Potter trained at the London School of Contemporary Dance as a dancer and choreographer, then joined Richard Alston's dance company Strider, before founding her own company called The Limited Dance Company. "It was always more experimental theater dancing rather than pure dance," Potter says of her company. "I loved to do it, I learned a lot from it, and I found it fascinating as an art form. But I don't think I ever felt I would make that entirely my life's career."

She became a performance artist and a theater director, as well as a lyricist and singer. But though Potter says she still sings around the house, the cinema has become her sole calling. And her wonderful films Orlando (1993) and The Tango Lesson (1997) more than justify it.

Her breathtaking new film The Man Who Cried, starring Christina Ricci, Johnny Depp, Cate Blanchett, and John Turturro, comes almost four years after her last work, The Tango Lesson, in which Potter herself starred as a woman learning the tango. To the untrained eye, four years is a long time to make a film, but Potter has been working on The Man Who Cried the whole time, with no time for other pursuits. "As soon as I finished The Tango Lesson, I went into writing The Man Who Cried. It's been a continuous process."

The Man Who Cried is almost a traditional holocaust story, but not quite. This one is about a character who gets away to follow her dreams. Ricci plays a young Jewish girl sent to live in England where her foster parents completely cover up her heritage, save for a photograph of her Orthodox father. Her natural talent for singing lands her a job in a Paris play with her Russian roommate (Blanchett) and a famous Italian singer (Turturro). She falls in love with a Gypsy (Depp), a horse wrangler in the play, but the impending war causes her to take stock in what's important to her.

The film has already opened in Potter's home country, where she says the reactions have been mixed. "There were passionate advocates and people who were deeply moved, and others who were resistant to it, and also resistant to the feeling it stirred up in them." She believes that the holocaust theme was too much for many Europeans. "The reaction to the subject in Europe is that it's still amazingly close. It's still experienced as recent events on that soil. But also I think that when the film deals with the inner life of a character that demands a certain amount of bonding, if the person can respond to that it can be a great experience." Potter's theory was backed up by a "pre-eminent psychoanalyst" who saw the film, loved it, and wrote her a letter about his experience.

Amazingly, the film never shows any of the World War II horrors that have become familiar in recent films. "If you evoke the shadow of the holocaust on the horizon, everybody knows what that is," she says.

Potter's music and dance experience comes in at the most unlikely moments, such as Depp's and Ricci's love scene. "For all love scenes there's always an embarrassment. So what I do is talk about it almost like a piece of choreography. And then I make sure we have a lot of laughsŠ we laugh loudly like teenagers on a date."
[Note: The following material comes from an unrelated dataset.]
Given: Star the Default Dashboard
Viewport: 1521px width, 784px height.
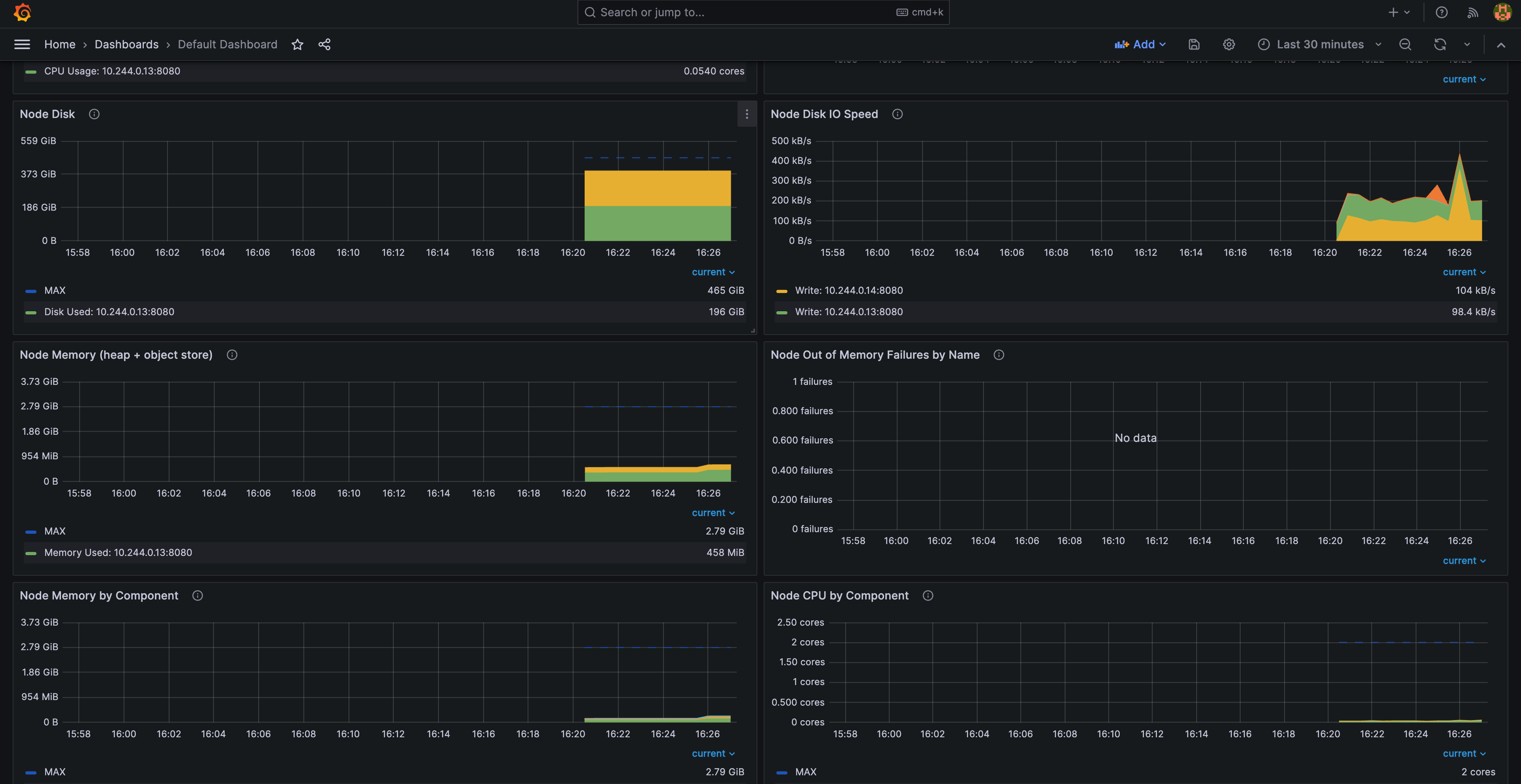Looking at the screenshot, I should pos(297,44).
For Turturro's role as a professional singer, the actor worked with a singing coach, learning how to breathe and move. During filming, he actually sang, accompanied by recorded playback from vocalist Salvatore Licitra. For the final mix, Potter took out Turturro's vocals and left only Licitra's professional voice. She did the same for Ricci's singing voice, recorded in real life by singer Iva Bittova, who "managed to capture both the child's voice and the untrained young adult's voice," Potter says.

But when it really matters, Potter knows enough not to use any music or movement at all. For the film's final scene, when Ricci meets her long-lost father, Potter leaves the soundtrack absolutely silent. "I'm glad you noticed that," she says. "I was hoping time would stop, and you would hear the silence. You wouldn't hear a pin drop in the cinema."

Remembering the excitement of showing her first amateur films to her friends and family, Potter admits that nothing has changed. "It felt exactly the same as it is now showing on big cinemas around he world."